Supplied information:
BEGIN

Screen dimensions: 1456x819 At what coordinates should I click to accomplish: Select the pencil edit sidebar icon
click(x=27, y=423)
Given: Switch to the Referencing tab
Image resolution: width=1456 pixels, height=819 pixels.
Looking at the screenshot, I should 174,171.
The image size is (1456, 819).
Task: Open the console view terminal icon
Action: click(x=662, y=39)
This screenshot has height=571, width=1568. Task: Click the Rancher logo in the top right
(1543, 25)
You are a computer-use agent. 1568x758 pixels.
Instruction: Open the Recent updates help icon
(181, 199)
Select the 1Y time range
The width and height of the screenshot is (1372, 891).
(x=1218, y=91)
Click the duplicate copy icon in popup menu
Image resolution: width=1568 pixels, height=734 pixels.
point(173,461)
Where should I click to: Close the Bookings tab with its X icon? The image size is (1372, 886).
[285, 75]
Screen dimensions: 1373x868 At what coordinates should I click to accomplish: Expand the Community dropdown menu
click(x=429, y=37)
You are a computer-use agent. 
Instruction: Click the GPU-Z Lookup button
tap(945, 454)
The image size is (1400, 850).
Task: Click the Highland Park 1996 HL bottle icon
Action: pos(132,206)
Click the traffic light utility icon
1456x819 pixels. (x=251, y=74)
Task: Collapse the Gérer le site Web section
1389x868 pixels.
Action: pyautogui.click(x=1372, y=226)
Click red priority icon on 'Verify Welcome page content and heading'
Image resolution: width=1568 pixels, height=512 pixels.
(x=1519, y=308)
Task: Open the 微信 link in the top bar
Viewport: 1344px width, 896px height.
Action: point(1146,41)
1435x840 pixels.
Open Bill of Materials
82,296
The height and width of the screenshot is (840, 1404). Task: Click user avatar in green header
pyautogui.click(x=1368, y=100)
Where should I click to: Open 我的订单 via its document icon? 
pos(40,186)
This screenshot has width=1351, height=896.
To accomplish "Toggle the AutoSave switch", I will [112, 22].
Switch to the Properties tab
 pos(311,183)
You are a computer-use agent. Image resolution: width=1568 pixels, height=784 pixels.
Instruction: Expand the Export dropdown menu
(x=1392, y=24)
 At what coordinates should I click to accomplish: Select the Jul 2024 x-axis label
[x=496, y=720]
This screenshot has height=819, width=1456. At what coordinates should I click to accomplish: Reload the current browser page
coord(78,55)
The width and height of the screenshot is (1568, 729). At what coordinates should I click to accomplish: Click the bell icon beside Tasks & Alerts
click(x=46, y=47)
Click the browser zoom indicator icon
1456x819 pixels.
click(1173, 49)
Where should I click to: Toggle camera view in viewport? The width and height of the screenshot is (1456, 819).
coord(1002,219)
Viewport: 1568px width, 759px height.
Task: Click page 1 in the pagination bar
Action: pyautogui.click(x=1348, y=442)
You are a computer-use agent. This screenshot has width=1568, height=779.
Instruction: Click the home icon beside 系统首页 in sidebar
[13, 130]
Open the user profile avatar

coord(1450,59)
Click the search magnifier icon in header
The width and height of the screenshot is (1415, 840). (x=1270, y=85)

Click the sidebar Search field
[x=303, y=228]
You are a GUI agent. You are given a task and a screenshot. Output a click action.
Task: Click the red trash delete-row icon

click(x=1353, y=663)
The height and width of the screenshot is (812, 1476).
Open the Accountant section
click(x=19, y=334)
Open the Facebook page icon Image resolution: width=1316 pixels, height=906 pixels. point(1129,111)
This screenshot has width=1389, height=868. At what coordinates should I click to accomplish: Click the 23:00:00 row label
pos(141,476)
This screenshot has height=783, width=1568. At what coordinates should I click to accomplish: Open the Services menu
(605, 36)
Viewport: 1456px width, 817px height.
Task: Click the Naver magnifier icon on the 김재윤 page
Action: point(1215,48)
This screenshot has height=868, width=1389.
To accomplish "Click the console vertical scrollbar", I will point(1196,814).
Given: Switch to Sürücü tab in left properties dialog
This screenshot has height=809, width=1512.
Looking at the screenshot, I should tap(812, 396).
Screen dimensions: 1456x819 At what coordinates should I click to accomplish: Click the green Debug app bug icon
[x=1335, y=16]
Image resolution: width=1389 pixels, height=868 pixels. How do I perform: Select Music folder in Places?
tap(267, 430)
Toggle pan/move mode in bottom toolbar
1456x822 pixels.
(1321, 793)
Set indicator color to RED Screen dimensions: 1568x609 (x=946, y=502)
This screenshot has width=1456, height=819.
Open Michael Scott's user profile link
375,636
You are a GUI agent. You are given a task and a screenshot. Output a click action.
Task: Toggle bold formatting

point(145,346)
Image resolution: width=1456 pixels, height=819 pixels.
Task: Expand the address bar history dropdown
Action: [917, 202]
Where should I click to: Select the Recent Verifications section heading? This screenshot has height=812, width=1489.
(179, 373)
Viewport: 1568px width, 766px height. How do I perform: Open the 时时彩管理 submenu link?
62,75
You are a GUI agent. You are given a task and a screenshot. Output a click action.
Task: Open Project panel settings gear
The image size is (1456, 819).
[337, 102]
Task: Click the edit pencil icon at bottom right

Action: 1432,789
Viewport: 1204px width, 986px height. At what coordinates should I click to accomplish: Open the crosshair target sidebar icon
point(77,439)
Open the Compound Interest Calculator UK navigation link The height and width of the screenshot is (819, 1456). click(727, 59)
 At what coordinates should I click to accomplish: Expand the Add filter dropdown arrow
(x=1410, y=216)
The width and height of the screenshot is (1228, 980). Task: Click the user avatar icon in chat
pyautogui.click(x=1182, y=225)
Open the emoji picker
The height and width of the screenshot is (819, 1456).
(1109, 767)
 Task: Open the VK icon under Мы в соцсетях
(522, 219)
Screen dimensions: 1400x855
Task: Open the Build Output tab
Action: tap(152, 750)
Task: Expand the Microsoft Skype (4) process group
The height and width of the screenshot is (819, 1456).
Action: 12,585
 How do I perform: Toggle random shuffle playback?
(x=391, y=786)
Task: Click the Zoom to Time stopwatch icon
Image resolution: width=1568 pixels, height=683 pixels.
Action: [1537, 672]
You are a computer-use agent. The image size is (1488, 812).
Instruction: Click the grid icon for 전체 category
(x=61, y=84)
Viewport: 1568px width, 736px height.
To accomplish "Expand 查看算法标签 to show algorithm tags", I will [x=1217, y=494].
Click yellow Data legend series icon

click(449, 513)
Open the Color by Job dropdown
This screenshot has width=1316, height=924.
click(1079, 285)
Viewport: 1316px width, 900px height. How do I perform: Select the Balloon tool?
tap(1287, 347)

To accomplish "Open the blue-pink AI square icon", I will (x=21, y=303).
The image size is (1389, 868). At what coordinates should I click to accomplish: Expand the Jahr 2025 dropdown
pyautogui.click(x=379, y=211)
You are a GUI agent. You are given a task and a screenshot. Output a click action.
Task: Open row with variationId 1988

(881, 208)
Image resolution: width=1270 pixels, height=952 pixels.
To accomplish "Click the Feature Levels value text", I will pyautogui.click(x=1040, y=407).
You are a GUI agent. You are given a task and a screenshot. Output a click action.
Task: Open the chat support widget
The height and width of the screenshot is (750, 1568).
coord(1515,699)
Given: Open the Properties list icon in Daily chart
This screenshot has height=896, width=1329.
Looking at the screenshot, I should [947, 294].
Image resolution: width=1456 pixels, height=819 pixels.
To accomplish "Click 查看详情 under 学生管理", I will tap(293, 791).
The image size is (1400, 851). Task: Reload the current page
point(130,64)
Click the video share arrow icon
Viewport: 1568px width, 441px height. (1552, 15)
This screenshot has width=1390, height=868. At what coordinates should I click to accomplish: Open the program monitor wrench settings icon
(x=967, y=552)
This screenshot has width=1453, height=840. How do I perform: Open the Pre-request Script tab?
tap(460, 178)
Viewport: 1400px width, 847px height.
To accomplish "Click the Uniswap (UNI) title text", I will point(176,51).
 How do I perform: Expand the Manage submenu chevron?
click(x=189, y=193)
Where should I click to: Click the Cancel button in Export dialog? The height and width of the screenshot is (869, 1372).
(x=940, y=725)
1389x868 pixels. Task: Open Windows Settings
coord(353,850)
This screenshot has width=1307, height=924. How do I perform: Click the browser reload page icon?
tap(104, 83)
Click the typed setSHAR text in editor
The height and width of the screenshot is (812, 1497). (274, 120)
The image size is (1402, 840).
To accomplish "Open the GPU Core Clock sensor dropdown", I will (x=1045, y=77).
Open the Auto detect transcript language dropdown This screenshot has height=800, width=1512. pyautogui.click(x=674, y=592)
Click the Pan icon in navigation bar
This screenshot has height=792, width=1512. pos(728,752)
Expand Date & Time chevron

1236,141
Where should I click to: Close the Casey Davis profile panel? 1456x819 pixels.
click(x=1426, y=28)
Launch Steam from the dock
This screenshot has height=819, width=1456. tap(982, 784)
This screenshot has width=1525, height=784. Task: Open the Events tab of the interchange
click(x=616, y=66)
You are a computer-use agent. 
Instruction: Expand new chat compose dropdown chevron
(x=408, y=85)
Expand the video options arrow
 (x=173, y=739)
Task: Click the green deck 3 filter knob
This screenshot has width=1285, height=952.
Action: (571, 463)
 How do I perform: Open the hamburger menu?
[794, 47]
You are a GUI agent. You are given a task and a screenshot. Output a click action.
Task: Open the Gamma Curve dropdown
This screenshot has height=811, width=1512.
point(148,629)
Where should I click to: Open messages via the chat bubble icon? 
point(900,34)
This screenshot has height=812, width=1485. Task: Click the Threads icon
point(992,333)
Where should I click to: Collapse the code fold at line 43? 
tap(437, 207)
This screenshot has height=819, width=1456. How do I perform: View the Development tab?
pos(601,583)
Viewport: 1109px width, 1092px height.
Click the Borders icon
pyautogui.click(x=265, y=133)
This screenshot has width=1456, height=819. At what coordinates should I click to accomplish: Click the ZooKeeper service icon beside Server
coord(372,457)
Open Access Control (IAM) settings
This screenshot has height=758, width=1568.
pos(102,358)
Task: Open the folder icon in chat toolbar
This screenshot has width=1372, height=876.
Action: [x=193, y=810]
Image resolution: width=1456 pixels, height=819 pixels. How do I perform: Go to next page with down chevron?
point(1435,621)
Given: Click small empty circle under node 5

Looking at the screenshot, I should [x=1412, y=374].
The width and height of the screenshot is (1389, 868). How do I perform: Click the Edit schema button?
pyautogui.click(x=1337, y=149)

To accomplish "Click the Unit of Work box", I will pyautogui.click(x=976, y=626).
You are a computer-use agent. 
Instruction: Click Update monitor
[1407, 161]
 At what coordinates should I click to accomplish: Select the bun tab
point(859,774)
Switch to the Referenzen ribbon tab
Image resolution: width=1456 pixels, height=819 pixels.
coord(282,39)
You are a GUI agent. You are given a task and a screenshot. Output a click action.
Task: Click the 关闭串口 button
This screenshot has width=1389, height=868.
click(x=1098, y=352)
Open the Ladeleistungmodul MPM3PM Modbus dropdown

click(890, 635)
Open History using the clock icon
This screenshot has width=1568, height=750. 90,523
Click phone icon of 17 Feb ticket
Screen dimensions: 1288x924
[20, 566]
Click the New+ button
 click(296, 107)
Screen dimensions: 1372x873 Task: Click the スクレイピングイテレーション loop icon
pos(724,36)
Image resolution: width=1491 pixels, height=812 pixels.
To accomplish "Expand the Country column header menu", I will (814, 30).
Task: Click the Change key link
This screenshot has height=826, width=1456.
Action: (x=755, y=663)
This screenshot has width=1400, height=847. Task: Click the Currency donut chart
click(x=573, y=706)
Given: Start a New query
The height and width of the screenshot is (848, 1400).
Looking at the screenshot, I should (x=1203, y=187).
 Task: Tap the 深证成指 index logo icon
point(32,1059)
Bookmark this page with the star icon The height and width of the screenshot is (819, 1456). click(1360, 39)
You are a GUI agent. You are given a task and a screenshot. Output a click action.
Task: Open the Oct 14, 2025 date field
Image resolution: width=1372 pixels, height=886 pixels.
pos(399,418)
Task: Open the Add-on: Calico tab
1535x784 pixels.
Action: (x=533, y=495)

END

Instructions to follow: Report the number of lines in the material above holding the word "indicator", without anything else.

Answer: 2